Il y a cinq ans, on donnait à Bade un nouvel et charmant opéra composé exprès pour la saison, intitulé le Sylphe. On avait fait venir un harpiste de Paris pour accompagner dans l’orchestre un morceau de chant très-important. Persuadé qu’un homme de sa valeur se devait de faire parler de lui en Allemagne, puisqu’il avait daigné y venir, et que l’auteur de l’opéra ne voudrait pas écrire pour la harpe un solo que l’action du drame lyrique ne comportait pas, notre homme se servit lui-même ; il écrivit clandestinement un petit concerto de harpe, et le soir de la première représentation du Sylphe, au moment où, après la ritournelle de l’orchestre, la cantatrice se disposait à commencer son air, le virtuose, profitant d’un moment de silence, se mit tranquillement à exécuter son concerto, au grand ébahissement du chef d’orchestre, de tous les musiciens, de la cantatrice et du malheureux compositeur, qui, suant d’anxiété et d’indignation, croyait faire un mauvais rêve. J’y étais. L’auteur est philosophe, il n’a pas perdu du coup trop de son embonpoint ; mais j’en ai maigri pour lui. Dites, messieurs, approuvez-vous aussi le concerto de harpe et la collaboration forcée des virtuoses et des compositeurs ?

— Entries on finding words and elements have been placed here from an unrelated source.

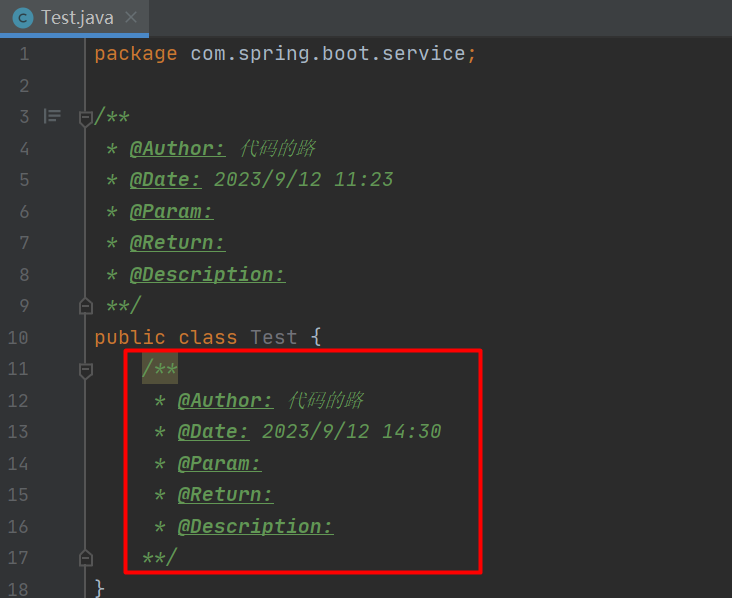Click the date 2023/9/12 14:30 text

pos(351,432)
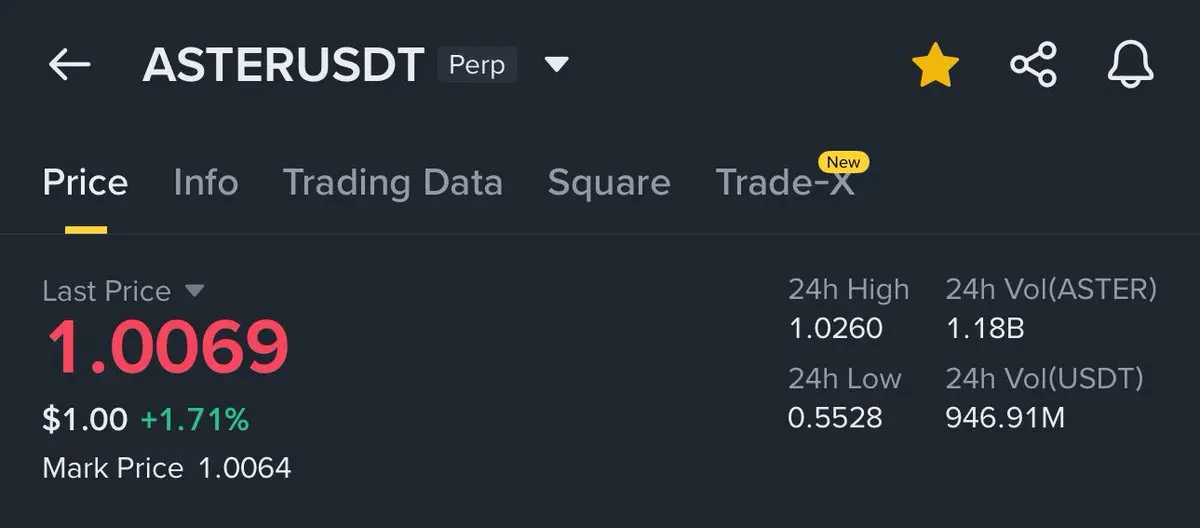Switch to the Price tab
The image size is (1200, 528).
(85, 183)
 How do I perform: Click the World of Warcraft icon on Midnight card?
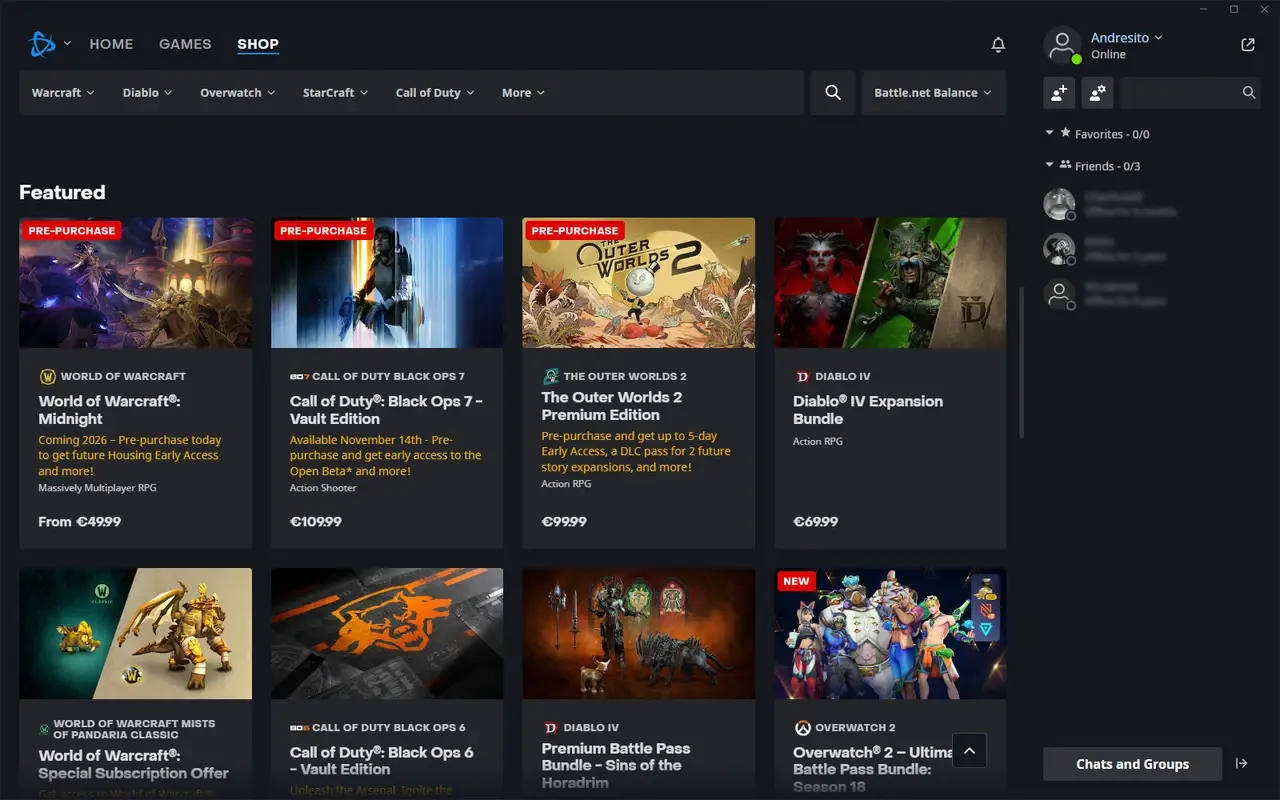tap(48, 376)
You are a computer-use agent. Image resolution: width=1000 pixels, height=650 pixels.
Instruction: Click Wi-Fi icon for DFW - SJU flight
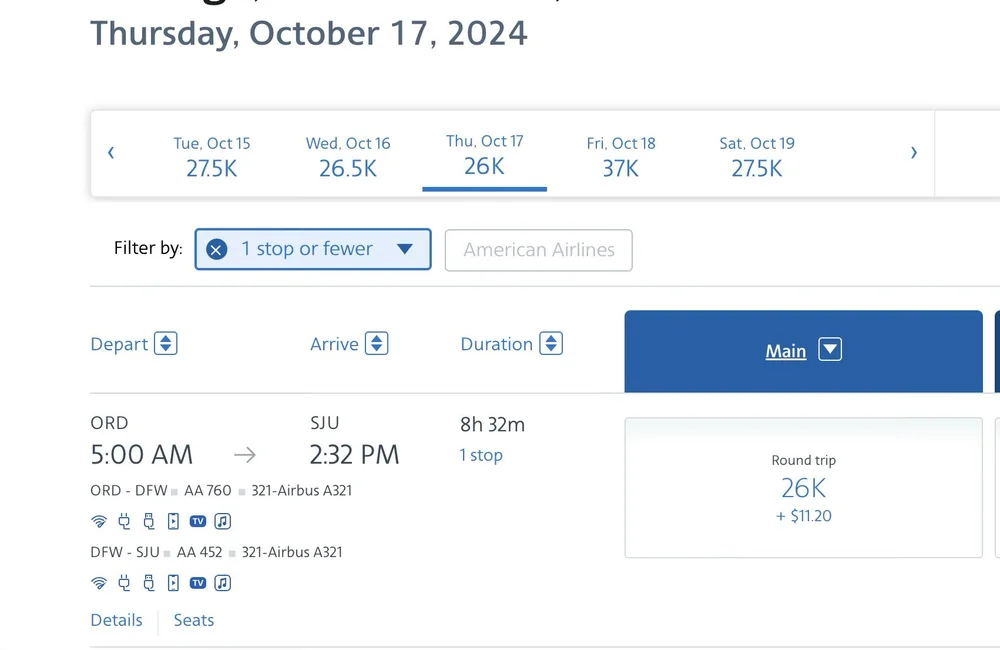pos(99,583)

Je dois dire encore que ce même harpiste, quelques jours auparavant, avait fait partie de l’orchestre du festival ; il était placé tout près de moi. Le voyant cesser de jouer dans un tutti : « Pourquoi ne jouez-vous pas ? lui dis-je. — C’est inutile, on ne pourrait m’entendre. » Il n’admettait pas qu’il fût utile à l’ensemble ni convenable pour lui de jouer quand sa harpe ne pouvait se faire remarquer parmi les autres instruments. De sorte que si cette doctrine était en vigueur, à chaque instant, presque toujours, dans les ensembles, la seconde flûte, le second hautbois, la seconde clarinette, les troisième et quatrième cors, et tous les altos auraient raison de s’abstenir…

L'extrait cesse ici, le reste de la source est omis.